**Passage provided**:
★ ★ ★

By Andi Bryant     Oct 5, 2007 in Entertainment
When the ball drops on Times Square this New Years Eve, remember it's doing so with efficiency and the environment in mind. It will mark 100 years of the ball drop tradition.
The annual New Year's Eve ball drop in Times Square will mark the 100th anniversary of the tradition with a brighter, more environmentally friendly orb. The new ball is the 5th generation to take the 77 foot decent. The journey downward takes 60 seconds, beginning at 11:59 pm and culminating at midnight, when the New Year rings in.
The ball's skeleton is constructed of aluminum with the outermost portion made of crystal panels that will cover thousands of LEDs. The new light emitting diodes will mean a more energy efficient ball this year, not to mention the brighter lights. While the new ball will use about 15,000 watts, last year's ball used 30,000 watts making the new one much more environmentally friendly.
The ball will sport 25 different colors, the color scheme devised by Focus Lighting. Christine Hope, the project designer from the company is excited about the light scheme and says "people are going to be blown away by the variety and the saturation of colors."
The new ball has 9,576 LEDs, replacing the 600 light bulbs that illuminated last year's ball.

★ ★ ★

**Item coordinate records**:
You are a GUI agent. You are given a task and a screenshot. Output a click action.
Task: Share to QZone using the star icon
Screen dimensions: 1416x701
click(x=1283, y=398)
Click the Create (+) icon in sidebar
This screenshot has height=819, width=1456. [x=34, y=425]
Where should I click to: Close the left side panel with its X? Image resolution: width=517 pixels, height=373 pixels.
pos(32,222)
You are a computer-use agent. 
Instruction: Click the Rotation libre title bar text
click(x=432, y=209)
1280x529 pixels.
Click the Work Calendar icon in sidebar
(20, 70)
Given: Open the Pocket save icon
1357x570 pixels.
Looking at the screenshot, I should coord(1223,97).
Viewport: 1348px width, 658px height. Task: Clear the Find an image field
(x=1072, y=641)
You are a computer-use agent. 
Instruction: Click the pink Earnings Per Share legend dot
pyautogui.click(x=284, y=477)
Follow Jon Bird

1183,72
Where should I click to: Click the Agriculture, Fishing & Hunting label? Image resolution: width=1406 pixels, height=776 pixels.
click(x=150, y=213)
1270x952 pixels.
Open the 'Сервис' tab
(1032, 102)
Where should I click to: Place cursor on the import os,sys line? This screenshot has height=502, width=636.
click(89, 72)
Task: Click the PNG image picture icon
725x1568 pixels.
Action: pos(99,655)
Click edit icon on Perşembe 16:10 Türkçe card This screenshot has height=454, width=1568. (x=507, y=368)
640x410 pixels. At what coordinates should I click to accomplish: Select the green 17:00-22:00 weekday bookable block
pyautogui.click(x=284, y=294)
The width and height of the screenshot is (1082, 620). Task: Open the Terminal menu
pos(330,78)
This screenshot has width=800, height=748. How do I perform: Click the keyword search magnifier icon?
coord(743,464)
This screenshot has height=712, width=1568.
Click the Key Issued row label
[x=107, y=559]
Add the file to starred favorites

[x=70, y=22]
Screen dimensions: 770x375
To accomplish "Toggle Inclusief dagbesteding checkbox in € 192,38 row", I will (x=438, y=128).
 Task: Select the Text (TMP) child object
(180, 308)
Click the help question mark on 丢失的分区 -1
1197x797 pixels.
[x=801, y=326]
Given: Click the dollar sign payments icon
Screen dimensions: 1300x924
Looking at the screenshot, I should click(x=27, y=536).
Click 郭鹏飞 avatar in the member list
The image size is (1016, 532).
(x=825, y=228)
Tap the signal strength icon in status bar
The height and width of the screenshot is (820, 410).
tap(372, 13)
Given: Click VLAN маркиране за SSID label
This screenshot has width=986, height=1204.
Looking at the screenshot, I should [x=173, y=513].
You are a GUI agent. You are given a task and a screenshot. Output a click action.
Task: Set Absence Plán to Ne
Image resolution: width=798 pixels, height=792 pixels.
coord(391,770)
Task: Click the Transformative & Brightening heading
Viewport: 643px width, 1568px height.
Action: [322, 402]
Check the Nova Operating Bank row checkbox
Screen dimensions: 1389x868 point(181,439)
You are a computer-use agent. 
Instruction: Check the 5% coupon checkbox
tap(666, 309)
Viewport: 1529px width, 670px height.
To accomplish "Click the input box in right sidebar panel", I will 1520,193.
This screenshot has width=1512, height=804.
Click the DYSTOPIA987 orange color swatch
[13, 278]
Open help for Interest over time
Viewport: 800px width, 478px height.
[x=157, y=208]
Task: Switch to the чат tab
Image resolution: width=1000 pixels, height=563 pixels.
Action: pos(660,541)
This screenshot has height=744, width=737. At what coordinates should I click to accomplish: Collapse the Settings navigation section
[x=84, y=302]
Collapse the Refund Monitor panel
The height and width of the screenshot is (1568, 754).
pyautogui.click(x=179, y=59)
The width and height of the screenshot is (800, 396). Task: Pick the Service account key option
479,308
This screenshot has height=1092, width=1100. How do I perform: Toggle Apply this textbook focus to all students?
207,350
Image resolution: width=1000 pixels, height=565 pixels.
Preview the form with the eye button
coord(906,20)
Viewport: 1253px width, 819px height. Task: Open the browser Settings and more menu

★ ★ ★

**Direction**:
Pick up the article on the new Times Square ball right after its last sentence and carry it further. The item coordinate records are separate from the article on the Times Square ball drop.

**Exercise response**:
According to the New York Times, this year's ball will weigh about 1200 pounds and contain over 670 Waterford crystal panels to aid in light refraction, as well as pyramid-shaped mirrors to add the greatest level of light reflection.
The ball dropping tradition was begun in 1907 by the New York Times' chief electrician at the request of the publisher. That ball was made of iron and wood. Aluminum skeletons didn't come into play until 1955.
Only twice has the ball not dropped since 1907. In 1942 and 1943 the ball took a rest because of "dimouts" in New York City due to World War II. People who rang in those consecutive New Years did so with a moment of silence, followed by chimes from One Times Square, the same location of the traditional ball drop.
This year's ball, with all its lights, aluminum and crystal, is estimated a worth of $1.1 million dollars.